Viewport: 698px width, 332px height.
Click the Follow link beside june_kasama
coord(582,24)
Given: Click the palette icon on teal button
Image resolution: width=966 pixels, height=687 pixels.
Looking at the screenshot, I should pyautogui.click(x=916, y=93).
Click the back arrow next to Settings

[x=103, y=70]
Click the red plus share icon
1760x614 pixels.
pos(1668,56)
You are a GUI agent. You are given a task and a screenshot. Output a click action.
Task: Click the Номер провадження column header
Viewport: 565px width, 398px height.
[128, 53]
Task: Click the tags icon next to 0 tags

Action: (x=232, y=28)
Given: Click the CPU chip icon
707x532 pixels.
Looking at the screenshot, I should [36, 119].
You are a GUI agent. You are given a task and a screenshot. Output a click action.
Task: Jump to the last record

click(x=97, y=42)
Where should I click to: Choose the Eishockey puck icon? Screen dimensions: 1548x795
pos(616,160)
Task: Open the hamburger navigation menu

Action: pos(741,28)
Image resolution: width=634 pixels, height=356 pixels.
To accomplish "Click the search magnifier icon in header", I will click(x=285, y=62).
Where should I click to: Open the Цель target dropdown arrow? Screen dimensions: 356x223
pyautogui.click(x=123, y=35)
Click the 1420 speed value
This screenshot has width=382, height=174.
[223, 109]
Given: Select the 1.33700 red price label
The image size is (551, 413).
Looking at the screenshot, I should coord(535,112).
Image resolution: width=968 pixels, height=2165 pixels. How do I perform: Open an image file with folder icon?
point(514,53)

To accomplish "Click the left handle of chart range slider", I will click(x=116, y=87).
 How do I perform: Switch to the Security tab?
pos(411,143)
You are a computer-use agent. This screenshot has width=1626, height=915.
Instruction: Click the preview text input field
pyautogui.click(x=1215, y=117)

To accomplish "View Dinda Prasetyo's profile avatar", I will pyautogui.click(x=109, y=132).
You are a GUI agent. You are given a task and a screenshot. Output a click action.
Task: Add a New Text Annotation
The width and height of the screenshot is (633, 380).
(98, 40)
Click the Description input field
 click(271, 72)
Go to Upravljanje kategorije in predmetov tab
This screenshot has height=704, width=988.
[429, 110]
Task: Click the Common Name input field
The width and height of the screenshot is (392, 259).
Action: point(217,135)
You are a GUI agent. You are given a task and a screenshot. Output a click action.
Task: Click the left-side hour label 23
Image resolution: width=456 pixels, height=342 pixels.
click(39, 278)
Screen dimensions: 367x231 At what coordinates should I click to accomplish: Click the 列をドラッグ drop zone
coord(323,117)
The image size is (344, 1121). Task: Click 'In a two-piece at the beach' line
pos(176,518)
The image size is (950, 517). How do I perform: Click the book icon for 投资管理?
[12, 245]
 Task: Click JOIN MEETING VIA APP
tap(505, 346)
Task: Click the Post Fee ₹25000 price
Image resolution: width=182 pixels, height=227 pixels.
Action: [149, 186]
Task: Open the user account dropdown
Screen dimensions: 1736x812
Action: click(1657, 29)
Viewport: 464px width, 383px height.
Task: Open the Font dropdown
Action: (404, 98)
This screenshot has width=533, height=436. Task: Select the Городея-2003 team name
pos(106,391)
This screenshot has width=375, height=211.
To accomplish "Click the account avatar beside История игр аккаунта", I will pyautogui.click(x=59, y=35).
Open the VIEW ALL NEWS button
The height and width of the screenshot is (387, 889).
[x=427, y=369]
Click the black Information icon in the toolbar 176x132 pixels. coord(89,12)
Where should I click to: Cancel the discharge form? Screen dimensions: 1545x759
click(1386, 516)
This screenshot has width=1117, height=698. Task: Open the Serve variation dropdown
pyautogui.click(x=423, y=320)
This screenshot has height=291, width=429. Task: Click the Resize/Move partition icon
○ ○ ○ ○ ○ ○ ○
**WHAT YOU HAVE TO DO**
Each entry in the data should be restated exactly as it was written.

**PROBLEM SOLUTION**
Viewport: 698px width, 332px height.
Click the Follow link beside june_kasama
coord(582,24)
Given: Click the palette icon on teal button
Image resolution: width=966 pixels, height=687 pixels.
Looking at the screenshot, I should pyautogui.click(x=916, y=93).
Click the back arrow next to Settings

[x=103, y=70]
Click the red plus share icon
1760x614 pixels.
pos(1668,56)
You are a GUI agent. You are given a task and a screenshot. Output a click action.
Task: Click the Номер провадження column header
Viewport: 565px width, 398px height.
[128, 53]
Task: Click the tags icon next to 0 tags

Action: (x=232, y=28)
Given: Click the CPU chip icon
707x532 pixels.
Looking at the screenshot, I should [36, 119].
You are a GUI agent. You are given a task and a screenshot. Output a click action.
Task: Jump to the last record

click(x=97, y=42)
Where should I click to: Choose the Eishockey puck icon? Screen dimensions: 1548x795
pos(616,160)
Task: Open the hamburger navigation menu

Action: pos(741,28)
Image resolution: width=634 pixels, height=356 pixels.
To accomplish "Click the search magnifier icon in header", I will click(x=285, y=62).
Where should I click to: Open the Цель target dropdown arrow? Screen dimensions: 356x223
pyautogui.click(x=123, y=35)
Click the 1420 speed value
This screenshot has width=382, height=174.
[223, 109]
Given: Select the 1.33700 red price label
The image size is (551, 413).
Looking at the screenshot, I should coord(535,112).
Image resolution: width=968 pixels, height=2165 pixels. How do I perform: Open an image file with folder icon?
point(514,53)

To accomplish "Click the left handle of chart range slider", I will click(x=116, y=87).
 How do I perform: Switch to the Security tab?
pos(411,143)
You are a computer-use agent. This screenshot has width=1626, height=915.
Instruction: Click the preview text input field
pyautogui.click(x=1215, y=117)

To accomplish "View Dinda Prasetyo's profile avatar", I will pyautogui.click(x=109, y=132).
You are a GUI agent. You are given a task and a screenshot. Output a click action.
Task: Add a New Text Annotation
The width and height of the screenshot is (633, 380).
(98, 40)
Click the Description input field
 click(271, 72)
Go to Upravljanje kategorije in predmetov tab
This screenshot has height=704, width=988.
[429, 110]
Task: Click the Common Name input field
The width and height of the screenshot is (392, 259).
Action: point(217,135)
You are a GUI agent. You are given a task and a screenshot. Output a click action.
Task: Click the left-side hour label 23
Image resolution: width=456 pixels, height=342 pixels.
click(39, 278)
Screen dimensions: 367x231 At what coordinates should I click to accomplish: Click the 列をドラッグ drop zone
coord(323,117)
The image size is (344, 1121). Task: Click 'In a two-piece at the beach' line
pos(176,518)
The image size is (950, 517). How do I perform: Click the book icon for 投资管理?
[12, 245]
 Task: Click JOIN MEETING VIA APP
tap(505, 346)
Task: Click the Post Fee ₹25000 price
Image resolution: width=182 pixels, height=227 pixels.
Action: [149, 186]
Task: Open the user account dropdown
Screen dimensions: 1736x812
Action: click(1657, 29)
Viewport: 464px width, 383px height.
Task: Open the Font dropdown
Action: (404, 98)
This screenshot has width=533, height=436. Task: Select the Городея-2003 team name
pos(106,391)
This screenshot has width=375, height=211.
To accomplish "Click the account avatar beside История игр аккаунта", I will pyautogui.click(x=59, y=35).
Open the VIEW ALL NEWS button
The height and width of the screenshot is (387, 889).
[x=427, y=369]
Click the black Information icon in the toolbar 176x132 pixels. coord(89,12)
Where should I click to: Cancel the discharge form? Screen dimensions: 1545x759
click(1386, 516)
This screenshot has width=1117, height=698. Task: Open the Serve variation dropdown
pyautogui.click(x=423, y=320)
This screenshot has height=291, width=429. Task: Click the Resize/Move partition icon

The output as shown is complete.